Task details
Return the records below without any change, from the line with "Select the grey-bearded" up to and including the line with "coord(37,100)".

(Dataset excerpt)
START

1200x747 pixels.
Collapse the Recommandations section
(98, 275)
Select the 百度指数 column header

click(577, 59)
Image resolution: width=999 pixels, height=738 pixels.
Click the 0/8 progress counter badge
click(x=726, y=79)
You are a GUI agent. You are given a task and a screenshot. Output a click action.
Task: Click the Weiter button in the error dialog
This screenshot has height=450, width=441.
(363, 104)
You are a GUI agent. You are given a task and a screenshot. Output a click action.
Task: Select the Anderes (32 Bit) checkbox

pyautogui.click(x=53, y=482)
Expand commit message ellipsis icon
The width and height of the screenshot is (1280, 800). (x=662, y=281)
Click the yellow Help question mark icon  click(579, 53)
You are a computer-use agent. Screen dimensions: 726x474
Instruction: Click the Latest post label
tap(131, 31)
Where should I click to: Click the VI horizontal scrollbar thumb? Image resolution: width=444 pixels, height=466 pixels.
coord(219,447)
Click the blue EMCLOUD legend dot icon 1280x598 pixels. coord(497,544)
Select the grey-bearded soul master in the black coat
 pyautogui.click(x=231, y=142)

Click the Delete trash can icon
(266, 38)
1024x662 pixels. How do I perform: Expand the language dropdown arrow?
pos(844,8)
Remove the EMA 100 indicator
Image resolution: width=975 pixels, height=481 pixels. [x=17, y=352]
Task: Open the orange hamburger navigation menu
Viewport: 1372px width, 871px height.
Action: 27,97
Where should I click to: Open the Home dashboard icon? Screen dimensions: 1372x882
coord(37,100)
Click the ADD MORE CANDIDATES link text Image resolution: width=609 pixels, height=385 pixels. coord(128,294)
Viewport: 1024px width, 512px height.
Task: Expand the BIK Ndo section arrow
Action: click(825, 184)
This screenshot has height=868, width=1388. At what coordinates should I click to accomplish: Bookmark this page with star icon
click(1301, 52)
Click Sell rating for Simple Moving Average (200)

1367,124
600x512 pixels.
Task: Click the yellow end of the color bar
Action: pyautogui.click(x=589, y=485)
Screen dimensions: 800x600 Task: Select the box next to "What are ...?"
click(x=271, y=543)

END

Task result
Select the grey-bearded soul master in the black coat
 pyautogui.click(x=231, y=142)

Click the Delete trash can icon
(266, 38)
1024x662 pixels. How do I perform: Expand the language dropdown arrow?
pos(844,8)
Remove the EMA 100 indicator
Image resolution: width=975 pixels, height=481 pixels. [x=17, y=352]
Task: Open the orange hamburger navigation menu
Viewport: 1372px width, 871px height.
Action: 27,97
Where should I click to: Open the Home dashboard icon? Screen dimensions: 1372x882
coord(37,100)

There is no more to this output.